Economy ends city’s building boom of ’90s

Before Marty Kennedy finished his six-year tenure on the Lawrence City Commission Tuesday, he sat in the commission chambers and ticked off a list of buildings and projects the city had completed during his term.

Downtown 2000. The Indoor Aquatic Center. Prairie Park Nature Center. Eagle Bend Golf Course. The skate park. The Lawrence-Douglas County Health Center.

It’s a series of improvements that have allowed Lawrence residents new opportunities to work, play and get healthy.

“It was quite an exciting time,” Kennedy said later. “When all is said and done, it was a very good time.”

But the economy has slowed the flow of cash into city coffers, and officials say that the public building boom of the late 1990s is probably over for now.

“This commission will have ample opportunity to decide what capital projects they would like to see done,” City Manager Mike Wildgen said. “We’ve got a long list of capital projects that would be good for the community.”

But as a practical matter, he acknowledged, “just given the economy, I don’t see every project on these capital plans being done in the near future.”

Building boom

Much of the 1990s building boom was aided by passage of a countywide one-cent sales tax in 1994. Douglas County used its portion of the receipts to build the new jail east of Lawrence; portions also went to the cities of Lawrence, Baldwin, Eudora and Lecompton.

Lawrence used its share to reduce the city’s property tax rate by two mills — a mill is $1 of tax for every $1,000 of assessed valuation — and to finance what was expected to be $12.2 million in improvements for the Parks and Recreation Department.

“As a public official, you can’t ask for anything more than the public saying they want to invest in the community,” then-Commissioner John Nalbandian, an architect of the sales-tax-for-parks plan said when the sales tax was approved by 57 percent of the voters.

The Indoor Aquatic Center at Free State High School was one of the last city building projects constructed during the good economic times of the 1990s. Two young boys head to the children's play area Friday at the center.

“People said, ‘These projects are reasonable,’ ‘The financing for them was thought out’ and ‘We want to invest in our community.'”

City officials immediately set about putting the money to work. Commissioners approved construction of the city’s downtown aquatic center at a cost of $2.89 million in 1995. An additional $2.045 million was spent on the softball complex on city-leased land at Clinton Lake. And the East Lawrence Center, 1245 E. 15th St., was expanded and renovated for $2.45 million.

Other improvements financed by the tax:

l The Indoor Aquatic Center, $7.7 million.

l Lawrence-Douglas County Health Center, $7.1 million from the city; $7 million from the county.

l Prairie Park Nature Center, $950,000.

l Centennial Skate Park, $120,000.

And that doesn’t include the Downtown 2000 project, which cost $7.34 million of private donations and city contributions to build the Lawrence Arts Center and $6 million for the 514-space downtown parking garage. The city money came from bonds financed through property taxes.
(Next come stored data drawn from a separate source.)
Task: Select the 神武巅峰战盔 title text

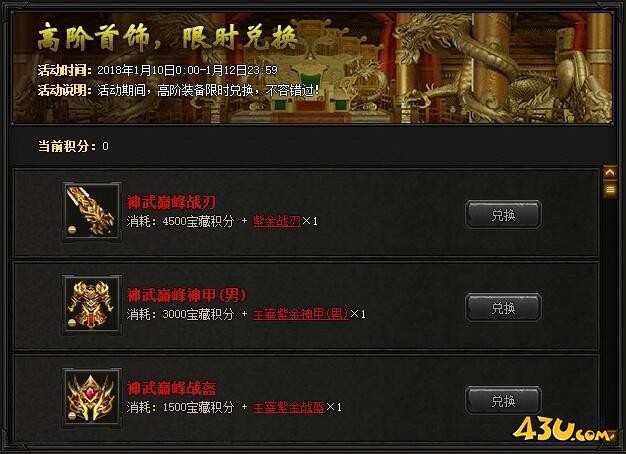Action: click(x=172, y=388)
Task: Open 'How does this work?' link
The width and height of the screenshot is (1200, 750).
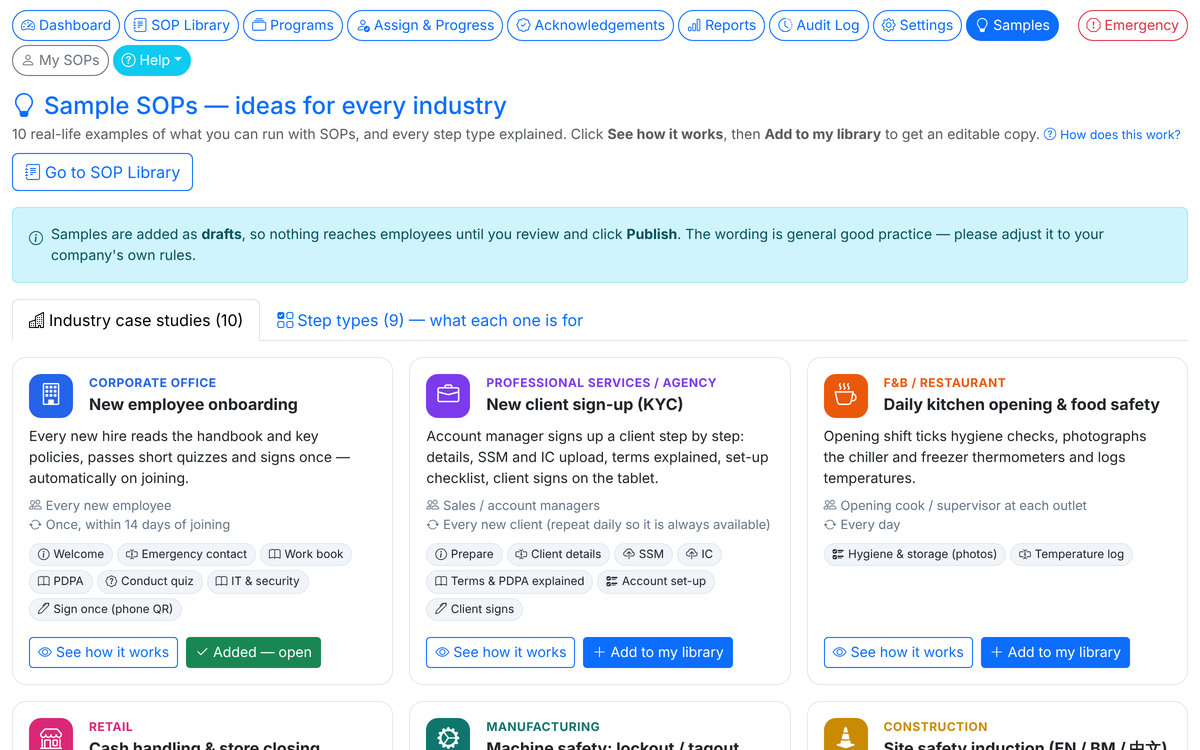Action: pyautogui.click(x=1112, y=135)
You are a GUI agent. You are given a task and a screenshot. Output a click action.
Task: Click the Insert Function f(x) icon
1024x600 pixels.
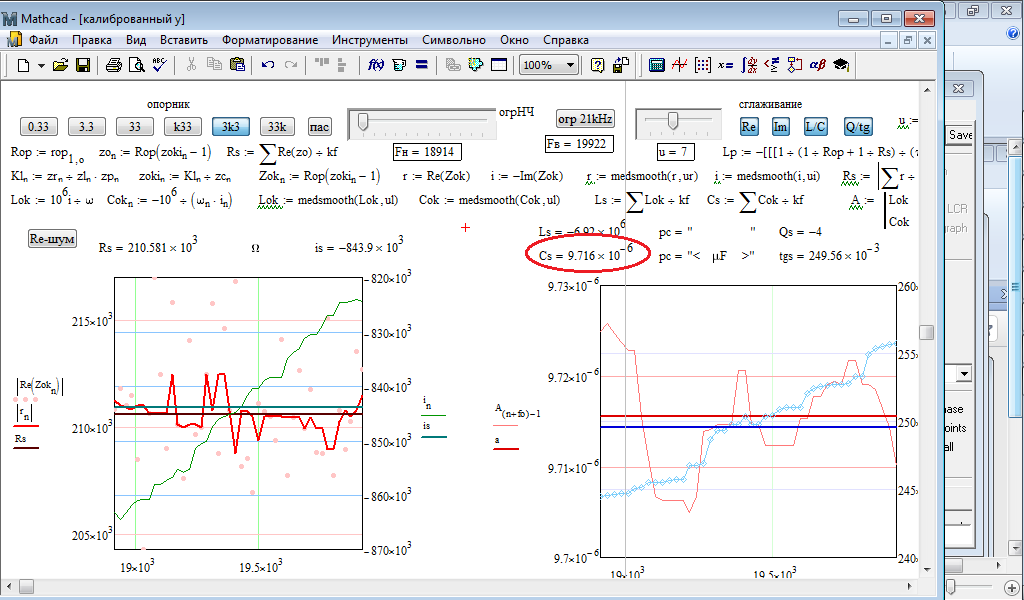(x=377, y=65)
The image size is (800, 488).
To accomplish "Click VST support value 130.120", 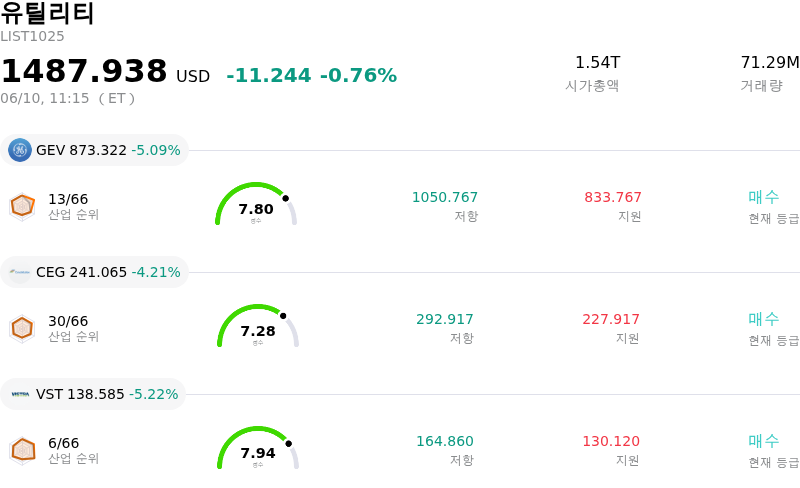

“In terms of city projects,” Wildgen said. “That was a major series of them.”

What’s next

The city continues to receive money from the county’s one-cent sales tax — it expects to receive $7.07 million this year — but officials say most of the cash goes to paying off the debt incurred to build most of those projects quickly.

Wildgen said it will be 2006 before the downtown aquatic center bonds are paid off and city officials can use that source money to start new projects.

Mayor David Dunfield said the new city commission that took office last week does have some building projects it wants to accomplish. The pace will slow, however.

“We do have some projects that we know about, like the Carnegie Library restoration,” he said. “I don’t think we’ll see a building boom on the scale of what we saw in the 1990s. But we’re not going to dry up and blow away, either.”

City departments certainly have ideas. The city’s five-year capital improvements program includes $82 million of proposed projects featuring everything from road improvements to parks projects to additional fire stations. Many of the projects may never be built, officials said.

And the Parks and Recreation Department is about to complete a long-term master plan for the 1,500 acres of city-leased land at Clinton Lake.

“It’s going to have a huge price tag,” Wildgen said. “But it’s a good plan. It will show this commission and future commissions how to provide additional services to the community.”

The slowing money flow won’t make it easy.

“The budgets will be rather constrictive,” Kennedy said. “They won’t have the ability to have that much expansion.”

And money does make a difference.

“There is an element of opportunity,” Dunfield said. “When the revenues are coming in stronger, it puts us in better position to build.”